After Les Combattantes, TF1 and Netflix join forces for a series on the Second World War with Laetitia Casta

After Les Combattantes, TF1 and Netflix join forces for a series on the Second World War with Laetitia Casta

An adaptation of the book The Corneille Network by Ken Follett.

A new large-scale historical fresco is being prepared in French creation.

TF1 and Netflix are developing Le Réseau Corneille, adaptation of the novel by Ken Follett (Jackdaws), with Laetitia Casta in the lead.

This six-episode event series was created and co-written by Camille Treiner (Les Combattantes). It is produced by Thomas Saignes and Raphaël Rocher for Empreinte Digitale, in collaboration with Stéphanie Germain Productions.

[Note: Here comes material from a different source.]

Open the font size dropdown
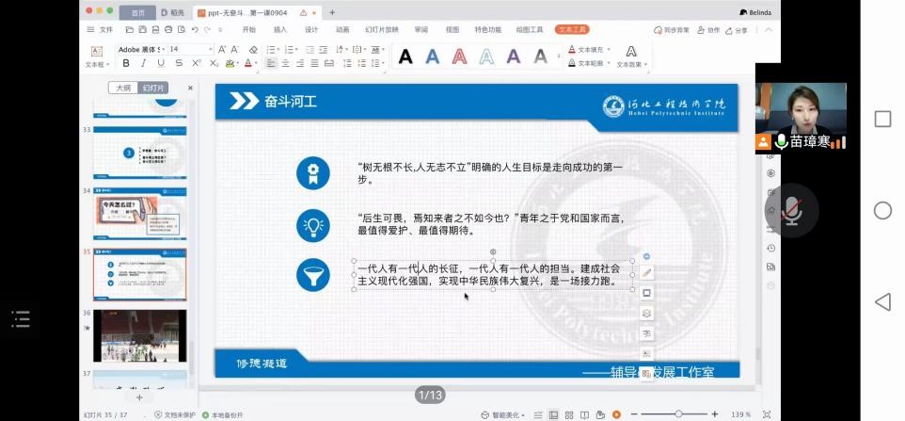Image resolution: width=905 pixels, height=421 pixels. tap(210, 49)
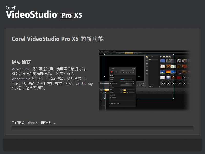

The plot takes place in May 1944, a few days before the Landings. Laetitia Casta plays Élisabeth “Betty” Clairet, a widowed mother responsible for putting together an improbable commando made up of five civilian women. Their mission: infiltrate an impregnable castle housing a German communications nerve center and destroy it before the Allies arrive in Normandy. With just a week to prepare, they will have to cross occupied territory, adopt false identities and sneak into the fortress undercover, posing as maintenance personnel, in order to sabotage the underground network.

The series marks the reunion between TF1, Netflix and Camille Treiner, after Les Combattantes, already focused on female figures in times of war.

The screenplay is co-written with Matthieu Missoffe (Syndrome E) and Chloé Marçais (Les Bracelets rouge), while the direction is handled by Mona Bauer (Little Girl Blue).

“Like many of Ken Follett’s historical novels, this one is inspired by a real episode, revisited in a fictionalized way,” explains Thomas Saignes. “It’s the story of five ordinary civilian women whose lives are turned upside down. What begins as helping a wounded British soldier quickly becomes much bigger: they have no choice but to become resistance fighters themselves.”

Filming began at the beginning of May and will continue until the end of July, between Paris, Île-de-France, Val-d’Oise and Normandy, including castle settings and a careful period reconstruction.

No release date yet.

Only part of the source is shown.